**Dataset entries**
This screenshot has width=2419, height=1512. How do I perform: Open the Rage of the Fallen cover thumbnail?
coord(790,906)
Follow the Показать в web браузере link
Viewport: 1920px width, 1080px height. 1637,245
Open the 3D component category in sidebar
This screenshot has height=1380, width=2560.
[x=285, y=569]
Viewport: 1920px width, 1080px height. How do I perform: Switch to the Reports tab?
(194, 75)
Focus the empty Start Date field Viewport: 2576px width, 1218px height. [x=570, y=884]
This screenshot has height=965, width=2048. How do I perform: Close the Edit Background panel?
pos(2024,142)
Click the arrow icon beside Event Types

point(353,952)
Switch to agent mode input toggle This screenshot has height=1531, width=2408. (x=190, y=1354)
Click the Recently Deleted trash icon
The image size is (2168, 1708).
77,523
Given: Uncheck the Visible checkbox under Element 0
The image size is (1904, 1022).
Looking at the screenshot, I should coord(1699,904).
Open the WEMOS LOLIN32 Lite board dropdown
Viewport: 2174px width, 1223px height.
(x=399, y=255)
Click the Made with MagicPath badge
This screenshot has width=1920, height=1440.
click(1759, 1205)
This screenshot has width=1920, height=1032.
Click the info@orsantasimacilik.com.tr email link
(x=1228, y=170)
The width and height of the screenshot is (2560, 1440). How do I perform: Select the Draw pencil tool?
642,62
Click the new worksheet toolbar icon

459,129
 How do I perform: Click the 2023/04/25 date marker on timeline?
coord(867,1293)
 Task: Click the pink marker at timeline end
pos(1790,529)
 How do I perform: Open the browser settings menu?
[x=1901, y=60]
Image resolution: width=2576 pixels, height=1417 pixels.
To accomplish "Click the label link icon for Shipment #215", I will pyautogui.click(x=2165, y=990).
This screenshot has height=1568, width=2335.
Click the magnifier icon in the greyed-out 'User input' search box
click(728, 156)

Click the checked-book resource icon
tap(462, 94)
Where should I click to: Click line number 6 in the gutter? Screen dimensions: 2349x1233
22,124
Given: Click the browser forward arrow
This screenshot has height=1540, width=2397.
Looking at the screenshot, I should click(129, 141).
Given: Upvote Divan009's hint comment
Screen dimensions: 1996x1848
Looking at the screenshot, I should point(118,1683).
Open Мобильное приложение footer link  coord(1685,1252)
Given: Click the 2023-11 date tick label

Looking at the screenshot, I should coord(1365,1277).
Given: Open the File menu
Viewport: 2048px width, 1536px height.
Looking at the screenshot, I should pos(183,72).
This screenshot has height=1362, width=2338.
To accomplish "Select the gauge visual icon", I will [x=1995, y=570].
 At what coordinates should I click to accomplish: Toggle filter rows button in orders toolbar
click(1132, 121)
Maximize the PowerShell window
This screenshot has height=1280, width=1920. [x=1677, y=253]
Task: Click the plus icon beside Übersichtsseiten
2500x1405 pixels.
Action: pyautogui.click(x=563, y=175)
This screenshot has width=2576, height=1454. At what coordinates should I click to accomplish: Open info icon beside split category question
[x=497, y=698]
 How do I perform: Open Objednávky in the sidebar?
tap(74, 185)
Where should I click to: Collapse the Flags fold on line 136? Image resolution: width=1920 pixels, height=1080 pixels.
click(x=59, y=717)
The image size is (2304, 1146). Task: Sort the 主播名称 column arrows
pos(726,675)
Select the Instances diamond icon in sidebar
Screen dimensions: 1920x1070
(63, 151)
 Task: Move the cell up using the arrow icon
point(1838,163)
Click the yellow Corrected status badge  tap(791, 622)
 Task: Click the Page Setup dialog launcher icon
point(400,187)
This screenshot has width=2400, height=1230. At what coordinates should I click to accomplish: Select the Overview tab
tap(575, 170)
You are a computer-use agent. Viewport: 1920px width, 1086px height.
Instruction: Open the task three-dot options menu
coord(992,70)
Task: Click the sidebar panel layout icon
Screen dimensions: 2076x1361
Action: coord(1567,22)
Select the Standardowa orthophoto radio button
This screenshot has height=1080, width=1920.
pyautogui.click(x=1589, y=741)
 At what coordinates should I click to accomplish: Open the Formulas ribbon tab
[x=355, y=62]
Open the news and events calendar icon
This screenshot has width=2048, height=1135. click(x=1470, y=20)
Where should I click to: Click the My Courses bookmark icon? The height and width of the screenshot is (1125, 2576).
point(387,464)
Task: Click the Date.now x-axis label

**Exercise**
How many lines in the records above hold the word "badge"? Give only the number.

**Response to the exercise**
2